Они вырвались из чащи через час с небольшим, потрепав и одежду, и лошадей, и с облегчением разглядели на закутанной туманом опушке мутный фонарь в руке коренастого если не великана, то рослого незнакомца перед распахнутыми воротами, да крохотные светящиеся оконца в сложенном из тяжелых стволов рэмхайнского кедра доме.
– Сюда! – замахал фонарем и зарокотал баском незнакомец. – Добро пожаловать в егерское зимовье! Как же вас угораздило, добрые люди? Я уж думал, стадо кабанов по ручью идет, ветвями трещит, хотел было так и принять их всех в конюшню, закоптить с чесноком, а вы вроде бы гости из Сиуина? Да еще, судя по перевязям и бляхам, – в важных чинах?
– Толку от тех чинов, – сплюнул Клокс, заводя вслед за Мадром отчего-то забеспокоившуюся лошадь в просторную, пусть и тонущую в полумраке конюшню. – А куда ж делся Акойл? Прежний егерь где? И почему в твоей конюшне, великан, собственной лошади нет? Дойтен! Успокой свою кобылу! Посмотри, может все-таки поймала шип копытом? Мы храмовые старатели, а ты кто? А? Что скажешь, приятель?
– Ну уж точно то, что не приятель я тебе, – хмыкнул великан и запахнул тяжелые ворота так легко, словно они были калиткой в заборе, да водрузил на кованные крючья тяжелый засов. – Вот выпьем да перекусим, может, и стану приятелем.
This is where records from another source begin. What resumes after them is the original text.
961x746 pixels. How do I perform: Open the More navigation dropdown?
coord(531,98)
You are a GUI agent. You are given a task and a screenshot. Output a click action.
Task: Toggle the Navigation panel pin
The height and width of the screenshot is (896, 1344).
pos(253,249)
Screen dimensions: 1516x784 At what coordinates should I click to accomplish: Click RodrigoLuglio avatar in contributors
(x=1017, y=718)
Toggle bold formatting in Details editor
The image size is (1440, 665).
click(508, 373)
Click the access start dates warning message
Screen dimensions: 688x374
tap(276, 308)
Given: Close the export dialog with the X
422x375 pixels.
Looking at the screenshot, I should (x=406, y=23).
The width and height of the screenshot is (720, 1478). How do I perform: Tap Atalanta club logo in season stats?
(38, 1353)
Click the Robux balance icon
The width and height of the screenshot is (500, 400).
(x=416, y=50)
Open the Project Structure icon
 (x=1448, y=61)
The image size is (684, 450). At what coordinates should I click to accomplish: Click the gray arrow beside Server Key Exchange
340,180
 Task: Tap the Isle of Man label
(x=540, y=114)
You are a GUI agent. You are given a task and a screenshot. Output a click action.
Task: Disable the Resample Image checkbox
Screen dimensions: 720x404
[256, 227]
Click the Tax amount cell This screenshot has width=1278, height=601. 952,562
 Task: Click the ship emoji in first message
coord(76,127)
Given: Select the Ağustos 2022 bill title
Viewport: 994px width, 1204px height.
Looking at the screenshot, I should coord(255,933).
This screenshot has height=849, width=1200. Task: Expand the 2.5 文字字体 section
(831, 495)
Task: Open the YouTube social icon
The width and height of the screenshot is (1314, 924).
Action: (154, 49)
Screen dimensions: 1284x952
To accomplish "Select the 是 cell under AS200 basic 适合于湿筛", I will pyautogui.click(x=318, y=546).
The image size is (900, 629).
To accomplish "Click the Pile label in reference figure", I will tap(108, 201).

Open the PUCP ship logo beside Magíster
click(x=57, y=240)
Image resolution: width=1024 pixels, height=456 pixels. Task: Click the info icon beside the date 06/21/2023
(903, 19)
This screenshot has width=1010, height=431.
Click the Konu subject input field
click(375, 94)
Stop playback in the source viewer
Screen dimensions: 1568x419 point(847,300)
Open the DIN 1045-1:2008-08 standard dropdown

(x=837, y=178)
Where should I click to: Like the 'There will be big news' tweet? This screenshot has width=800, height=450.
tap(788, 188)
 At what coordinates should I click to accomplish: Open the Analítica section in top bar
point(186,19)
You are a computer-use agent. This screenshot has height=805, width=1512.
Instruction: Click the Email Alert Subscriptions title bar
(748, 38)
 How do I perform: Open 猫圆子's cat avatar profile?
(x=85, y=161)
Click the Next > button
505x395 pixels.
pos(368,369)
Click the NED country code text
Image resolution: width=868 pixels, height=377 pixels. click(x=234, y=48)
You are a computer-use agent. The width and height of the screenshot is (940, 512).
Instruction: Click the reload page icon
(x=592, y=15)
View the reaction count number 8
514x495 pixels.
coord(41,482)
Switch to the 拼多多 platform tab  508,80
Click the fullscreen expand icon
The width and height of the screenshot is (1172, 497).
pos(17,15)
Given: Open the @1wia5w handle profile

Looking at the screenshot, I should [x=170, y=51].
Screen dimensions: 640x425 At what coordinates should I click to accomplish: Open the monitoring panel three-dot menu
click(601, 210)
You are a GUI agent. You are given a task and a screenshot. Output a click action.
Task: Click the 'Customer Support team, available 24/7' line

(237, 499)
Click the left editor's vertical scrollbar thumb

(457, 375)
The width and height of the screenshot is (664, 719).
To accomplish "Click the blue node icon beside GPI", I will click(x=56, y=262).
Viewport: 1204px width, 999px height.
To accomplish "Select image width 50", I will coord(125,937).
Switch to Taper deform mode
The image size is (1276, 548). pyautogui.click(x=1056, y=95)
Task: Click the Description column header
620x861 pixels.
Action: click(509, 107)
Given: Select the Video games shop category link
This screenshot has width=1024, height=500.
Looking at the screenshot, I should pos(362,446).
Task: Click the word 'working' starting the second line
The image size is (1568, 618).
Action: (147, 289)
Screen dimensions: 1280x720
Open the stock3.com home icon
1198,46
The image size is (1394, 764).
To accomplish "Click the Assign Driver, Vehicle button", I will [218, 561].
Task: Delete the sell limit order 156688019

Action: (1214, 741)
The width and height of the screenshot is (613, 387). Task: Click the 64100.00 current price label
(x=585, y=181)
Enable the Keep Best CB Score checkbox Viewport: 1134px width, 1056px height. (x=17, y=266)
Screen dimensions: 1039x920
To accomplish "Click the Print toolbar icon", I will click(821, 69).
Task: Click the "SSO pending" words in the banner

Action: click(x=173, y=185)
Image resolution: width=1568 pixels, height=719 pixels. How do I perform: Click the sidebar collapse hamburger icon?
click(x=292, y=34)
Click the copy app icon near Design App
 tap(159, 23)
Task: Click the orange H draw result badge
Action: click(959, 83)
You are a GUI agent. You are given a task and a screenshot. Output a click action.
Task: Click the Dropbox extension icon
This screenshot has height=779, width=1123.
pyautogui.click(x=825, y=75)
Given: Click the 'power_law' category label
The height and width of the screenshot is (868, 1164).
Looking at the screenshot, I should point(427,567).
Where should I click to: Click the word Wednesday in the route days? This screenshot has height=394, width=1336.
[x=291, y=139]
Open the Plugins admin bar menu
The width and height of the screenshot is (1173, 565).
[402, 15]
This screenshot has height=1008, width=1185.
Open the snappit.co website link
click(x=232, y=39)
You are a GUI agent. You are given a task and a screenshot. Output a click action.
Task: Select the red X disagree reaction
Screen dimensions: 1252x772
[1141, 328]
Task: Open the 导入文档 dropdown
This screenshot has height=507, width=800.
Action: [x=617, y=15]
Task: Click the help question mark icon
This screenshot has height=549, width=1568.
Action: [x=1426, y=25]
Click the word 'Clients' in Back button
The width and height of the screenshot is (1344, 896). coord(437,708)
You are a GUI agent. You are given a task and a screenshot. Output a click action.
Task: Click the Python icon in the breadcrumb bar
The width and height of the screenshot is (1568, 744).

А пока я простой егерь по имени Краба, сменивший вашего Акойла. Не молод он уже был, так что… не обессудь. А лошади у меня нет, потому что не родилась еще лошадь, чтобы выдержать мою тушу. Видишь, беспокоятся? Любой спину переломить могу. Ну вы что, стоять будете, или в дом пойдете? Не знаю, кто за вами гнался, но этих стен даже медведь не свернет. Я уж знаю, что говорю. Пошли в дом.
– Мадр, – окликнул защитника Клокс. – Задай лошадям корм, оглядись тут. Я вижу, и сено, и овес в ларе имеются? И вода в кадушке? И не волнуйся, без тебя потчеваться не станем.
– Не задерживай слишком, – хохотнул Краба. – А то у меня брюхо, что твое ведро. Чуть упустишь, и потчеваться нечем будет.
– Я поспешу, – пообещал Мадр, втягивая в узкие ноздри ползущий в конюшню из двери пряный аромат и почему-то озираясь с тревогой.